**Exercise description**. After locating the line that contains "mayo 2018 (214, 1345)" in the data below, set down exactly that line and each one after it through the line that contains "WordPress.org (525, 2497)", and nothing more.

(Given entries begins)

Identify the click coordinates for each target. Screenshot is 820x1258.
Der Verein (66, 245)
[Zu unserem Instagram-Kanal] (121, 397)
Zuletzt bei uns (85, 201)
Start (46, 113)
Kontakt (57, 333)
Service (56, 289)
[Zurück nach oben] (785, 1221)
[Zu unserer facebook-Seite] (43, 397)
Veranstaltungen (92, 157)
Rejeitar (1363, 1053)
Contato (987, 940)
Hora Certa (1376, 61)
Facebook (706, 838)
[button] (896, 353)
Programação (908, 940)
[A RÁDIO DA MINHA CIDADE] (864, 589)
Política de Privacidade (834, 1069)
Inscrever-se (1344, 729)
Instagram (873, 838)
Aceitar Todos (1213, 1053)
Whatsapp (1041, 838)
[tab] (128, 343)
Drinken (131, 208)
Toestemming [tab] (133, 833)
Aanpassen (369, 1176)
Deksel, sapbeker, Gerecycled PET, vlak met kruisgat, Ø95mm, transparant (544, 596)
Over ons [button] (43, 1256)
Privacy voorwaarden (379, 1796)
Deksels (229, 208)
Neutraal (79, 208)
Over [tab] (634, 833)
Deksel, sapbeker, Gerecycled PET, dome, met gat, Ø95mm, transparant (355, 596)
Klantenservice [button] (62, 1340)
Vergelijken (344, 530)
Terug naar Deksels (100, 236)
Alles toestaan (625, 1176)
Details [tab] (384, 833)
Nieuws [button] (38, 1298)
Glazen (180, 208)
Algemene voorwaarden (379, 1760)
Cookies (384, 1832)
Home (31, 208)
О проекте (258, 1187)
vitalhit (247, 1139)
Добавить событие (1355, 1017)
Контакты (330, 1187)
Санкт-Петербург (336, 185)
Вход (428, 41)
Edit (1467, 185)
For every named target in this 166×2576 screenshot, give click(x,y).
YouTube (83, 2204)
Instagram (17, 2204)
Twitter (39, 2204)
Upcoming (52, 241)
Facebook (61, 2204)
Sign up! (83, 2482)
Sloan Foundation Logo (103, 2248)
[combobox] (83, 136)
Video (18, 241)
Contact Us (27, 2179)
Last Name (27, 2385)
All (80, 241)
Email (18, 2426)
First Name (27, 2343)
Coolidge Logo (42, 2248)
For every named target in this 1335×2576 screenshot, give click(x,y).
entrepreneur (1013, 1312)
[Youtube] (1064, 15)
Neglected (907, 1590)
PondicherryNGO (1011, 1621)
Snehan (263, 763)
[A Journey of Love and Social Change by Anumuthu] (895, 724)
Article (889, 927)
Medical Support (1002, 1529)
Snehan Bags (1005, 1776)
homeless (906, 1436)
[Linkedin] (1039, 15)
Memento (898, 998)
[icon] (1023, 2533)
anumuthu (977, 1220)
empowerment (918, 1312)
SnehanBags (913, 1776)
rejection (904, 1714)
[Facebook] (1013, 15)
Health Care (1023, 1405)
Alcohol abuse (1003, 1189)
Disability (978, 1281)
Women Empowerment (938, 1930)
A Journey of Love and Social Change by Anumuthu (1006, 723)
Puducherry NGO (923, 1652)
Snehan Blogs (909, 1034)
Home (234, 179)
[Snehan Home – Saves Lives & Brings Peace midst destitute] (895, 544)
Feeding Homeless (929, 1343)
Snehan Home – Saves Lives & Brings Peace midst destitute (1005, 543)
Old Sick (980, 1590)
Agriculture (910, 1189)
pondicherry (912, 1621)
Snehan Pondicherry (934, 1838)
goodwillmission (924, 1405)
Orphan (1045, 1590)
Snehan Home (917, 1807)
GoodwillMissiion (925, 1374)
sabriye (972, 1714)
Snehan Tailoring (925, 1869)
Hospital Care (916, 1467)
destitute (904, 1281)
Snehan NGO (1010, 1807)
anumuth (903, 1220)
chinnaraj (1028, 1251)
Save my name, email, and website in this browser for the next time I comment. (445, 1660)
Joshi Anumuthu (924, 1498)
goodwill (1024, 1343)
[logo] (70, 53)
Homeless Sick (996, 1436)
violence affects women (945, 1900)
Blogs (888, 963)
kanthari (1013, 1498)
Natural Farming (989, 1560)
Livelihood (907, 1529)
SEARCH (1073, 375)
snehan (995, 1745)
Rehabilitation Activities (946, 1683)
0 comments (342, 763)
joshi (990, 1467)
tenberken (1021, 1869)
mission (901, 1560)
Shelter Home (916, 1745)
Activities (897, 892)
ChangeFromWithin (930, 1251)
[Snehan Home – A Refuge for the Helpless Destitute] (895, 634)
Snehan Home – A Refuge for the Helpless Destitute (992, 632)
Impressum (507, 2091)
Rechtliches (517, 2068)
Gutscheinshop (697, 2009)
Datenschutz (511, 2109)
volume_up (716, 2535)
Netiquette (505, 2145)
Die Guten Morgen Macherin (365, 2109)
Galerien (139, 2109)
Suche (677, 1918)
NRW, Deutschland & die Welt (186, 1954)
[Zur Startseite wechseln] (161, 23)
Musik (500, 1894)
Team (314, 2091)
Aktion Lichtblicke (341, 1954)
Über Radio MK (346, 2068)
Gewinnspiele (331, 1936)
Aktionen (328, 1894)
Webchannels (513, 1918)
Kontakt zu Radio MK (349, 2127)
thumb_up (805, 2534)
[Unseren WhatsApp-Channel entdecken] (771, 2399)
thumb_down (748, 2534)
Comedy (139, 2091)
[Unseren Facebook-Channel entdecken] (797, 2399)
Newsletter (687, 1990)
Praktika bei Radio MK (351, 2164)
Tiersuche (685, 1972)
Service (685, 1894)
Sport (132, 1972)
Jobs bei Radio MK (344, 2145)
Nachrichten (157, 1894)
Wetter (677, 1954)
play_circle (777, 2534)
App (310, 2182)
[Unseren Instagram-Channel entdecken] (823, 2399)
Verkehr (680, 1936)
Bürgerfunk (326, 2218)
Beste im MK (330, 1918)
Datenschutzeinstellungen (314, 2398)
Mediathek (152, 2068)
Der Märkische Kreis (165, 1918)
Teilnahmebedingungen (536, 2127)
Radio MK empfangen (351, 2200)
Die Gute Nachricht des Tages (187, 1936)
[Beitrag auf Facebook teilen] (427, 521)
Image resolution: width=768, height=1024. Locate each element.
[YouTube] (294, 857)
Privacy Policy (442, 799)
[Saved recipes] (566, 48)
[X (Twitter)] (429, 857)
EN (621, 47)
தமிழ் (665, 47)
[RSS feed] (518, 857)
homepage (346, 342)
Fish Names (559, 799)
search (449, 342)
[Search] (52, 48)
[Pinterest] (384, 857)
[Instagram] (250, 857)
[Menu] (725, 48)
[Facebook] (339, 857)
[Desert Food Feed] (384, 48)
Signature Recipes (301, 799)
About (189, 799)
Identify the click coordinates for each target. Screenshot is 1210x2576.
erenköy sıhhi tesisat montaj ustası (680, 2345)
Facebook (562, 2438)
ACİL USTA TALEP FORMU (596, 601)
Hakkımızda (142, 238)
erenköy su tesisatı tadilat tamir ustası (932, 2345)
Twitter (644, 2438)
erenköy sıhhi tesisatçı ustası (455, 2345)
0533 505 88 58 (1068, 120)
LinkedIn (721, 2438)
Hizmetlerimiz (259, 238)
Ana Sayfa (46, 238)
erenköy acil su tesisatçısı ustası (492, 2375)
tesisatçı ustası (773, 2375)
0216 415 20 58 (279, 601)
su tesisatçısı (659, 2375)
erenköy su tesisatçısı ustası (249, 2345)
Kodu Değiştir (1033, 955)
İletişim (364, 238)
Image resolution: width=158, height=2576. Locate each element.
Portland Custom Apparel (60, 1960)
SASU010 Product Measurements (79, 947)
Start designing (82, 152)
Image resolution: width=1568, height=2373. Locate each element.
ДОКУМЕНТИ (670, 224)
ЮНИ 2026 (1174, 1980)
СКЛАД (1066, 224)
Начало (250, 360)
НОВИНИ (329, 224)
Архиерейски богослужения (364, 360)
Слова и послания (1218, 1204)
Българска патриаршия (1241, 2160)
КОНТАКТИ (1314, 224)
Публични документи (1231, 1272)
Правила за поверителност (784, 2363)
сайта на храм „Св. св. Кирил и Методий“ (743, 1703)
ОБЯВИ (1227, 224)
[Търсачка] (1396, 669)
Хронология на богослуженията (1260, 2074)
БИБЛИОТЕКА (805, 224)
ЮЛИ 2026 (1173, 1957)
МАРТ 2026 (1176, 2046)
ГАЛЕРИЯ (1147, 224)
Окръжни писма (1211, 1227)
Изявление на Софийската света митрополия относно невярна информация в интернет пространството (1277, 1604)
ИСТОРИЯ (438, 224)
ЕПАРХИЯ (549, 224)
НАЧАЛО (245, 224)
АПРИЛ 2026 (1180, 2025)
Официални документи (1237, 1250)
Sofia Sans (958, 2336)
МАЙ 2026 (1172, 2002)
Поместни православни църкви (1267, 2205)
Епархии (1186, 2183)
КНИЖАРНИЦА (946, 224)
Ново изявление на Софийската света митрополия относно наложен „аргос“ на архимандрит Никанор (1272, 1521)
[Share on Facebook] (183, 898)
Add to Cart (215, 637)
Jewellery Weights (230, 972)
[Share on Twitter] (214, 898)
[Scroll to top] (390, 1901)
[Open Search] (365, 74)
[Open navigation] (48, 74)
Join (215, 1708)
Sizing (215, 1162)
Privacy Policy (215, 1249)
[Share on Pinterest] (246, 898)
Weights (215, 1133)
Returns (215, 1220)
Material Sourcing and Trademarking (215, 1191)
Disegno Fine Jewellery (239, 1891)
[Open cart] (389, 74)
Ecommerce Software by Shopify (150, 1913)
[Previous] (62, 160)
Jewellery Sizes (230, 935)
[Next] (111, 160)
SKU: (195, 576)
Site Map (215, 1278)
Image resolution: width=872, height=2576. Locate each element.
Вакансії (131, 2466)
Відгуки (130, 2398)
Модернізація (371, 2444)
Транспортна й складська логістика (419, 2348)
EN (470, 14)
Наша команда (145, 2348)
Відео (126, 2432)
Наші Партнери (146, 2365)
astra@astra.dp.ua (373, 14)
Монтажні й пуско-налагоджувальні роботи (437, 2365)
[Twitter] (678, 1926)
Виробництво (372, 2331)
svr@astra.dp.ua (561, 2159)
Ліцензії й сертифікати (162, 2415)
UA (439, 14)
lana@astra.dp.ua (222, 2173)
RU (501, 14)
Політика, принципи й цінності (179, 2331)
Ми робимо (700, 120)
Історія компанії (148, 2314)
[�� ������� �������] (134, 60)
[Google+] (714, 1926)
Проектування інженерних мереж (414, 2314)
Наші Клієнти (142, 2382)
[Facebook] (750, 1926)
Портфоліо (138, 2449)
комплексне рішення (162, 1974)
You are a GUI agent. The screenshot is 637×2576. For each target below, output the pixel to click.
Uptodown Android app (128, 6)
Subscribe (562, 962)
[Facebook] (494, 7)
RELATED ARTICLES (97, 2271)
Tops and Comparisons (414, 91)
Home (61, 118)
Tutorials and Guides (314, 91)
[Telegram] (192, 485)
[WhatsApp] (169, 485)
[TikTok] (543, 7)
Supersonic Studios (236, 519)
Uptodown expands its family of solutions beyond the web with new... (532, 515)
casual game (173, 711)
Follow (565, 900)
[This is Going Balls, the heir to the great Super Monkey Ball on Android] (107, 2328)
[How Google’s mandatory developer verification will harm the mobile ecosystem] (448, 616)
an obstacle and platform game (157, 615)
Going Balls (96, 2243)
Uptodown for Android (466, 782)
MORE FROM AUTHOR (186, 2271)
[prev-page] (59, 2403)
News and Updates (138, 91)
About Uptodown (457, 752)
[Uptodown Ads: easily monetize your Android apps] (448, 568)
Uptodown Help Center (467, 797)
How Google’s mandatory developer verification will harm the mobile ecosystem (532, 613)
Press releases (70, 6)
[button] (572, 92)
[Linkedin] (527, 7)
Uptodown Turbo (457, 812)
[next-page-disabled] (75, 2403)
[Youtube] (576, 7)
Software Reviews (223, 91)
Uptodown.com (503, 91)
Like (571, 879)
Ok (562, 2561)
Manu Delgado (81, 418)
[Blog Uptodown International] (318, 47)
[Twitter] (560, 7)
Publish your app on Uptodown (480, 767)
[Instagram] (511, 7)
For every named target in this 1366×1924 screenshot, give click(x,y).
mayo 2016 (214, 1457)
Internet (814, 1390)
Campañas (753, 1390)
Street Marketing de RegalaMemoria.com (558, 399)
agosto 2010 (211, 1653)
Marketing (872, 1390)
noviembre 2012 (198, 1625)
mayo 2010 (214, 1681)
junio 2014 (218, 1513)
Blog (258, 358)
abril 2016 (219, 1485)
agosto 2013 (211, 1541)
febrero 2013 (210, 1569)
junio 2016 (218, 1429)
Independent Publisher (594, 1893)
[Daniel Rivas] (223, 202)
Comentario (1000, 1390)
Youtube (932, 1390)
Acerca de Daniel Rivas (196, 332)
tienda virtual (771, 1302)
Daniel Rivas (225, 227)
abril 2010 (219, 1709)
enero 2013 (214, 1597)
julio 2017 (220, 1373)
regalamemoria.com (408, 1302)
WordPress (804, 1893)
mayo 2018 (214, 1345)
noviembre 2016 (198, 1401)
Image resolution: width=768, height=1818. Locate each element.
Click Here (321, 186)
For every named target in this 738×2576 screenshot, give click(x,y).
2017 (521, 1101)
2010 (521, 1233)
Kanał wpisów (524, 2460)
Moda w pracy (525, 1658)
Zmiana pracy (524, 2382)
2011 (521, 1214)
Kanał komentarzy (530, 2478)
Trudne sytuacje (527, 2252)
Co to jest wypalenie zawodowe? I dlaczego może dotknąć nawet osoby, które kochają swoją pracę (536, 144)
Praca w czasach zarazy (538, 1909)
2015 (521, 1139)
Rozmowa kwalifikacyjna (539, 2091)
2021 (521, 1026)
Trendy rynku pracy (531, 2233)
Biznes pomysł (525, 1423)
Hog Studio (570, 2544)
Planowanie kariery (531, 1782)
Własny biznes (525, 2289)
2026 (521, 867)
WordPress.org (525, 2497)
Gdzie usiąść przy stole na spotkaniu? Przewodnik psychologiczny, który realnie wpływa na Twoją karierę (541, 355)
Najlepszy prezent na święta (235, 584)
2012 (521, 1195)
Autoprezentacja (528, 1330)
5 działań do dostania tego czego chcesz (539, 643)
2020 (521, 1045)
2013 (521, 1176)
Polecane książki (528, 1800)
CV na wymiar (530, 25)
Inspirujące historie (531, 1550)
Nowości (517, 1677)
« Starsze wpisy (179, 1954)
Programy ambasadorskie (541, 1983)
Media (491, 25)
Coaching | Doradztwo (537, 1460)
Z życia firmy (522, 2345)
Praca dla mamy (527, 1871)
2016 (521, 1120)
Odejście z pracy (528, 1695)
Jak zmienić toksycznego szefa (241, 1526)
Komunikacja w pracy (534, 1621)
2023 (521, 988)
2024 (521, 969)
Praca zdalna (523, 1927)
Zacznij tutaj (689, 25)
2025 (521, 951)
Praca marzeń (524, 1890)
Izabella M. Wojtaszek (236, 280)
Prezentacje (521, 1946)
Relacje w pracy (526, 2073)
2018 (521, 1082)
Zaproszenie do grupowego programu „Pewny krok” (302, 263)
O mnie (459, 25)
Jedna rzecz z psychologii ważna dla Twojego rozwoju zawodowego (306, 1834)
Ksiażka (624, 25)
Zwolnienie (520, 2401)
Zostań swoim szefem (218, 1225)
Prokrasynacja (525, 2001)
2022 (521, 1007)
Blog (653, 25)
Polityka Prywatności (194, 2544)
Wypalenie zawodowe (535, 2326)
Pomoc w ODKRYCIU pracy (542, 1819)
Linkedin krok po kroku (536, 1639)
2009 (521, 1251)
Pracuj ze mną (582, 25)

(Given entries ends)

**Solution for this problem**.
mayo 2018 (214, 1345)
noviembre 2016 (198, 1401)
Image resolution: width=768, height=1818. Locate each element.
Click Here (321, 186)
For every named target in this 738×2576 screenshot, give click(x,y).
2017 (521, 1101)
2010 (521, 1233)
Kanał wpisów (524, 2460)
Moda w pracy (525, 1658)
Zmiana pracy (524, 2382)
2011 (521, 1214)
Kanał komentarzy (530, 2478)
Trudne sytuacje (527, 2252)
Co to jest wypalenie zawodowe? I dlaczego może dotknąć nawet osoby, które kochają swoją pracę (536, 144)
Praca w czasach zarazy (538, 1909)
2015 (521, 1139)
Rozmowa kwalifikacyjna (539, 2091)
2021 (521, 1026)
Trendy rynku pracy (531, 2233)
Biznes pomysł (525, 1423)
Hog Studio (570, 2544)
Planowanie kariery (531, 1782)
Własny biznes (525, 2289)
2026 (521, 867)
WordPress.org (525, 2497)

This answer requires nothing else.